Author: Mary Elizabeth Hartnett

The important role of the hormone erythropoietin (EPO), which works to increase red blood cell production, in treating anemia has been known for decades.

But as clinical trials examine EPO as a potential treatment for a host of other conditions, John A. Moran Eye Center physician investigator Mary Elizabeth Hartnett’s National Institutes of Health-funded lab has discovered crucial information about its role in the eye.

Using unique mouse models that modulate EPO receptor activation, researchers determined increased activation primed the choroid to develop abnormal blood vessel growth in response to stresses and has relevance to neovascular age-related macular degeneration (AMD). The findings may have negative implications for using EPO to treat patients with AMD, the leading cause of blindness in adults over 60.

Hartnett’s research, Erythropoietin Signaling Increases Choroidal Macrophages and Cytokine Expression, and Exacerbates Choroidal Neovascularization, was published on Feb. 1, 2018 in Scientific Reports.

“This study provides some insight into the pathophysiology of neovascular AMD,” said Hartnett, MD. “Reports of elevated EPO with age may make eyes more receptive to vision loss from invading blood vessels in neovascular AMD. It also reminds us of the importance of assessing safety in human clinical trials testing exogenous EPO for other conditions.”

→ Brief
Continue the article on erythropoietin and macular degeneration from where it stops, with a few sentences that follow from its last paragraph.

→ Data entries
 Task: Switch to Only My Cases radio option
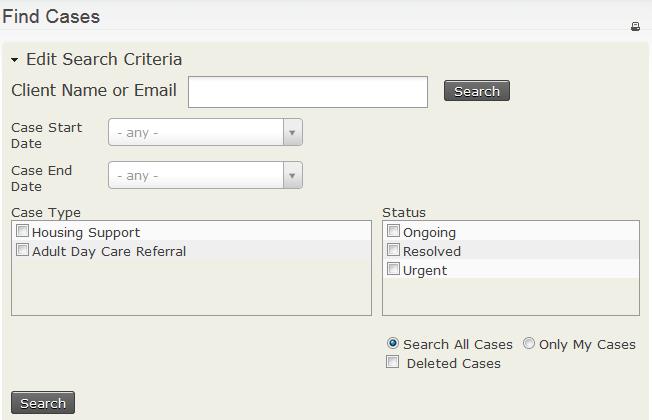click(529, 344)
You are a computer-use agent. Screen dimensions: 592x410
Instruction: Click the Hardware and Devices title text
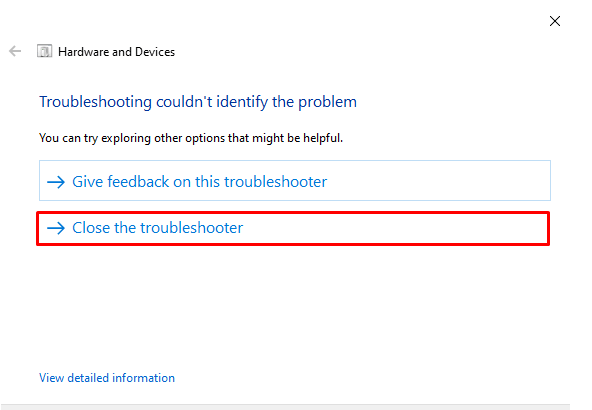(116, 52)
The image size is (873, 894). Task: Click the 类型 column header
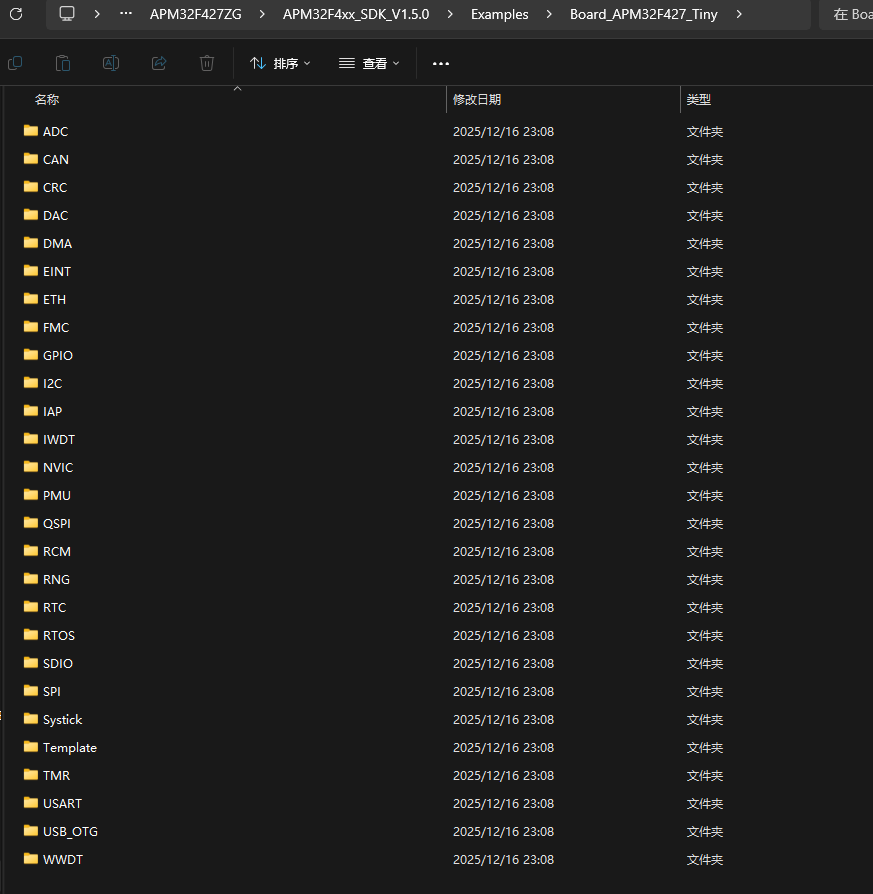click(x=698, y=100)
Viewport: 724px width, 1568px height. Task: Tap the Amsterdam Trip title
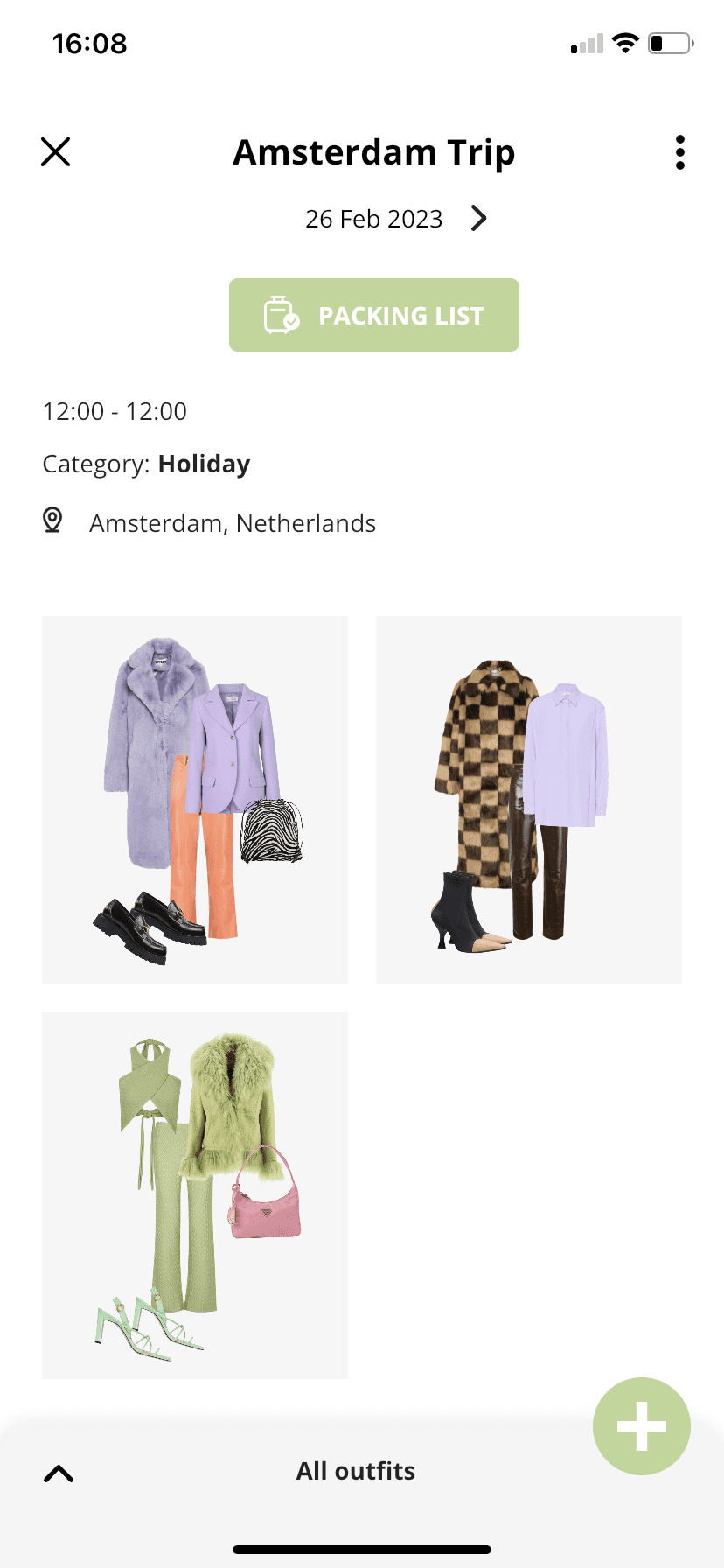(x=374, y=152)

→ Your response
Clinical trials have tested or are testing forms of EPO as a neuroprotective factor in conditions including autoimmune optic neuritis, retinopathy of prematurity, and traumatic optic neuropathy. It has been proposed to be protective in diabetic rentinopathy, macular edema, and AMD.

Beyond AMD, Hartnett points out the findings shed further light on the potentially harmful effects of sports-doping using EPO.

The study was conducted by Moran investigators Colin Bretz, PhD, Haibo Wang, MD, PhD, Eric Kuntz, and Aaron B. Simmons, PhD, in addition to Hartnett. Vladimir Divoky, PhD, from Palacky University in the Czech Republic, and University of Utah Department of Hematology Josef Prchal, MD, were also key collaborators on the research.